In PwC’s recently released 2018 edition of The Global State of Information Security survey, the internet of things (IoT) becoming increasingly ubiquitous means that the security of IoT devices is going to be one of the most important topics of 2018. In their survey, 67 percent of respondents (taken from a sample of 9,500 executives in 122 countries and over 75 different industries) have an IoT security strategy already in place or are in the process of implementing one. Some of the most popular policies and strategies include the following:

  • 36 percent of respondents have implemented uniform cybersecurity standards and policies across all IoT devices and systems
  • 34 percent implemented new data collection, retention, and destruction policies
  • 34 percent of responders have implemented a system to access devices and interconnect systems across the business

There are a number of security issues presented by IoT devices. These are some of the most pertinent safety challenges that businesses face:

  • Many embedded devices are mass-produced; if a cyber attack is successful against one device, it can be replicated across all devices.
  • Current embedded devices are only just starting to implement security measures, so there is a lack of precedent to start from and build upon.
  • Many of these devices are not easily patched or updated, as their specialized operating systems likely do not have automated capabilities or the necessary storage.
  • IoT devices typically have a much longer lifestyle than their predecessors, which means that the devices will need to be capable of withstanding cyber attacks for fifteen or twenty years in a rapidly-shifting landscape.

## [Data]
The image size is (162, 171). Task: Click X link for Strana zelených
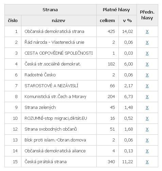point(147,108)
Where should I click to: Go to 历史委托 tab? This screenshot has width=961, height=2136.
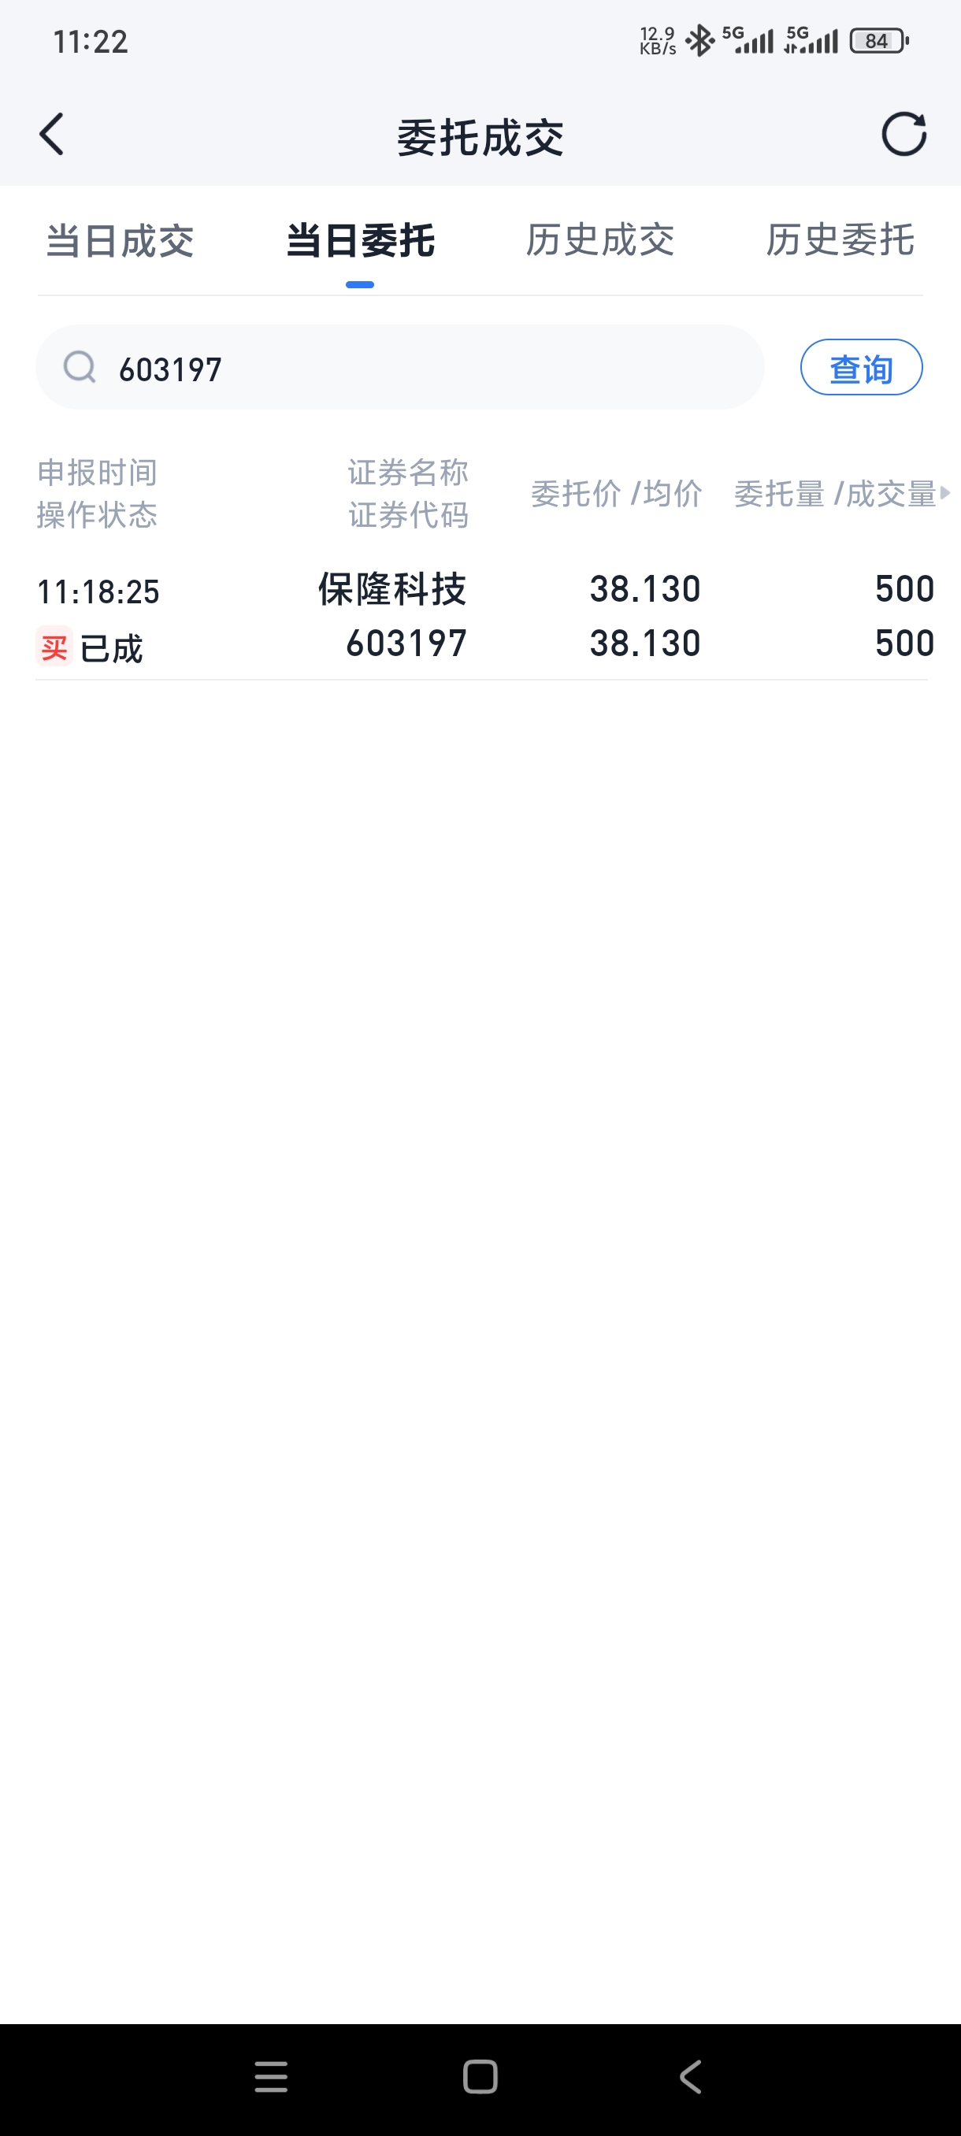pos(839,241)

## [Stated problem 1]
Answer these questions about the IoT security text, one answer per line:
(a) How many executives were in the survey's sample?
(b) What percentage of respondents implemented new data collection, retention, and destruction policies?
(c) For how many years will IoT devices need to withstand cyber attacks?
## [Stated problem 2]
Reproduce the IoT security text word for word from "There are a" to "the necessary storage.".

## [Problem solution 1]
(a) 9,500
(b) 34 percent
(c) Fifteen or twenty years

## [Problem solution 2]
There are a number of security issues presented by IoT devices. These are some of the most pertinent safety challenges that businesses face:

  • Many embedded devices are mass-produced; if a cyber attack is successful against one device, it can be replicated across all devices.
  • Current embedded devices are only just starting to implement security measures, so there is a lack of precedent to start from and build upon.
  • Many of these devices are not easily patched or updated, as their specialized operating systems likely do not have automated capabilities or the necessary storage.